(592c) Biomaterial Nanoparticles Redistribute Therapeutic Antibodies to Lymph Node-Resident Cells to Enhance Cancer Immunotherapy Via Checkpoint Inhibition

Immunotherapy has emerged as the most promising new treatment approach for an array of advanced malignancies. In particular, monoclonal antibody (mAb) checkpoint inhibitor drugs are increasingly utilized as cancer immunotherapeutic agents due to their capacity to modulate immune cell signaling to enhance anti-tumor adaptive immunity. Although responses are often durable, a large majority of patients do not respond to such treatments.
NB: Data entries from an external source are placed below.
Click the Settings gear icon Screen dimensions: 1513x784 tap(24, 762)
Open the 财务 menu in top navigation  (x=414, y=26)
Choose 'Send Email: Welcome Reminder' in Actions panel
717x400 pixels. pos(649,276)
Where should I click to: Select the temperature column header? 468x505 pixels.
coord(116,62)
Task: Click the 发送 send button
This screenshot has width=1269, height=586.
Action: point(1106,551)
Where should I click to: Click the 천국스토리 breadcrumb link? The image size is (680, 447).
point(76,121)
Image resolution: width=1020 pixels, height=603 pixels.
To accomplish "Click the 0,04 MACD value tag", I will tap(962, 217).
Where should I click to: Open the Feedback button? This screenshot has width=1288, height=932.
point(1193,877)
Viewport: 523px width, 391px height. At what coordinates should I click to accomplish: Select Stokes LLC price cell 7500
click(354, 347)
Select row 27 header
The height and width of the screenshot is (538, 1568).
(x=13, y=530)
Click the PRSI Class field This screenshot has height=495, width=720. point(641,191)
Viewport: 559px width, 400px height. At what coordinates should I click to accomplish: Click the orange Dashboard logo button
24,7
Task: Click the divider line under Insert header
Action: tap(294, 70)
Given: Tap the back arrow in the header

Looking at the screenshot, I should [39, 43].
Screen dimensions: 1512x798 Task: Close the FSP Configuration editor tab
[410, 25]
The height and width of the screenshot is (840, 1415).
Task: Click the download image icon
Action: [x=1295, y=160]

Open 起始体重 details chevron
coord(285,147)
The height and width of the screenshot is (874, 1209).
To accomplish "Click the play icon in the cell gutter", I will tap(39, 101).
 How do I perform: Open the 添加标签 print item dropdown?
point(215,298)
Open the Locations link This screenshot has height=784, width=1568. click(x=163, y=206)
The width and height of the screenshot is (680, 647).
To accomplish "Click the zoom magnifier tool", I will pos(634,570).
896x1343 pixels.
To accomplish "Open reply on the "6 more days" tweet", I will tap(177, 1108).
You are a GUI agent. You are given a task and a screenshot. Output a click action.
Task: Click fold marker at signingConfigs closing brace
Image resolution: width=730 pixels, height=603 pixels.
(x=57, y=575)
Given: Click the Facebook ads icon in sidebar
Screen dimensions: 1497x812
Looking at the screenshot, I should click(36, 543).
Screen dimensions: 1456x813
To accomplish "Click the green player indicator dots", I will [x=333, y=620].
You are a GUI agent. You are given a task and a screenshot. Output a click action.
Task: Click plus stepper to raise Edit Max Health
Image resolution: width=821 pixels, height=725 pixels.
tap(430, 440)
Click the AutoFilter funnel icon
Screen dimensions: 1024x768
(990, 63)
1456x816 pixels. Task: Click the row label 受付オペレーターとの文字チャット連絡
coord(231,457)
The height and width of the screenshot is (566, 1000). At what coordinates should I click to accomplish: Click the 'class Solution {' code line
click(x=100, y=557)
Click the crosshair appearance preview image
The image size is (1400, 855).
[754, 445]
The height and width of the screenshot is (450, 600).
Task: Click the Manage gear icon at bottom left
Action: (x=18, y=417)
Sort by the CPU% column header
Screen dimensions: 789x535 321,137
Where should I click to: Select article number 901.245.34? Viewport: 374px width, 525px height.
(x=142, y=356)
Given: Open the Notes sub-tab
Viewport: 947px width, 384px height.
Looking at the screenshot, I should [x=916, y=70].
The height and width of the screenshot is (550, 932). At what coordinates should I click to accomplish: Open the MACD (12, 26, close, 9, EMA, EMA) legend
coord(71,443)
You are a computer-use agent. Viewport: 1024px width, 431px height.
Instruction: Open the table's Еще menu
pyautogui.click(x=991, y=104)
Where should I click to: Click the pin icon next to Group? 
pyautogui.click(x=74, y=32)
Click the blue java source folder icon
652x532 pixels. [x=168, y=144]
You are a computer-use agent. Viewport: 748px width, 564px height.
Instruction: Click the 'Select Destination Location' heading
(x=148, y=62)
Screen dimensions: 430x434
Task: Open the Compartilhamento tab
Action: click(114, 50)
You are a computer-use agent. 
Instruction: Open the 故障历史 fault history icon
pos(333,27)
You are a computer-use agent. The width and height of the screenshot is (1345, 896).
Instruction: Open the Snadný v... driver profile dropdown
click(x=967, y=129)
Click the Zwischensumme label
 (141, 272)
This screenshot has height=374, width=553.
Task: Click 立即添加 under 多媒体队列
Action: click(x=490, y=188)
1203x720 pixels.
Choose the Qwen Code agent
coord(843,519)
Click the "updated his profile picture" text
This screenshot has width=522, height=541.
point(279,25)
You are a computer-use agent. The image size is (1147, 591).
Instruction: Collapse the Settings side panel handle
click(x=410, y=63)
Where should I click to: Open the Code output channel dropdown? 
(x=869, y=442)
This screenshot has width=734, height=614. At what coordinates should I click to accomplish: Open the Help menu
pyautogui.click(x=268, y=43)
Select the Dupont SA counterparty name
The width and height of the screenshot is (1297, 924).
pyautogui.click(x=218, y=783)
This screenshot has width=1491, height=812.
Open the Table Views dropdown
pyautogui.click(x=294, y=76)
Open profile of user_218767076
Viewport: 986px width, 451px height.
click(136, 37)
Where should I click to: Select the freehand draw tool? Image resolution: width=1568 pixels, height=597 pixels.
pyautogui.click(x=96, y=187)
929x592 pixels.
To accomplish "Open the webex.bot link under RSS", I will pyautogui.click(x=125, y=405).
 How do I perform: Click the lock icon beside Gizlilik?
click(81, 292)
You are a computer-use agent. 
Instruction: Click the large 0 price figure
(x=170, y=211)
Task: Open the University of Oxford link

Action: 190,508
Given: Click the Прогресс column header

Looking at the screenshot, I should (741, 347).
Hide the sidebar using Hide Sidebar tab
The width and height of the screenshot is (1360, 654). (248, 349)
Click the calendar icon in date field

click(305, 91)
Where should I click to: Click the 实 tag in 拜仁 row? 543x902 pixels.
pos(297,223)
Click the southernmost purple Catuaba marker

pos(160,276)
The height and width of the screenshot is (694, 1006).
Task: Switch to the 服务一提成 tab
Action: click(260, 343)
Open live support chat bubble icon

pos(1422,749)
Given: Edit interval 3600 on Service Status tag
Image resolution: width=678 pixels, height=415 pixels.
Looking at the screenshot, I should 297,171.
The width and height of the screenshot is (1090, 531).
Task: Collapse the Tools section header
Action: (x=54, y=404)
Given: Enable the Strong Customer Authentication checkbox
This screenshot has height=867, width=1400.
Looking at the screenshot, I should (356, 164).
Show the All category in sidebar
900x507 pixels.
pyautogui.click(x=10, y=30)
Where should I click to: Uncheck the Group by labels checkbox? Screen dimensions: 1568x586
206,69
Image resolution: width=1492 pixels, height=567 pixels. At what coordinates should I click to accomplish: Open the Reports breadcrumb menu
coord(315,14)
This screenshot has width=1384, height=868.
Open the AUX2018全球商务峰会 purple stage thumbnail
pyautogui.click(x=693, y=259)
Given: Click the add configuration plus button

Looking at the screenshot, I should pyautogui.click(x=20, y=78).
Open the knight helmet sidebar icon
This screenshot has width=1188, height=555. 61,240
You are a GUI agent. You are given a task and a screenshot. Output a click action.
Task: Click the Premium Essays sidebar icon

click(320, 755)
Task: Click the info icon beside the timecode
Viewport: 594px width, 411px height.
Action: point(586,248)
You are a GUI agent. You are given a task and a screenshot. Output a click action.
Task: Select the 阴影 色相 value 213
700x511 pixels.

Furthermore, several treatment-associated toxicities remain to be minimized. Since lymph nodes (LNs) are tissues where adaptive immune responses are initiated and regulated, we hypothesized that targeted delivery to LNs has significant potential to improve the therapeutic effects of immunotherapeutic mAb drugs for cancer immunotherapy. To accomplish this goal, we leveraged ~30 nm nanoparticles (NPs) comprised of a poly(propylene sulfide) core surface stabilized with block co-polymer Pluronics that, by virtue of their formulation and ultrasmall size, exhibit greatly enhanced profiles of lymphatic uptake into lymphatic tissues and accumulation within LNs post administration. Since mAbs require their 3D conformation to recognize cognate antigen, a mild and aqueous phase-based conjugation strategy was employed to maximally preserve the functionality of the mAb Fab. We found NP conjugation did not negatively affect mAb binding capacity and significantly enhanced mAb accumulation within dLN 6-50-fold and lowered accumulation in systemic off-target tissues. Localized immunotherapy utilizing checkpoint inhibitor mAb conjugated to the NP resulted in slowed tumor growth relative to saline-treated controls and animals treated with free mAb administered systemically. Our results suggest lymphatic draining NPs can be used to improve the immunotherapeutic effects of checkpoint blockade therapy.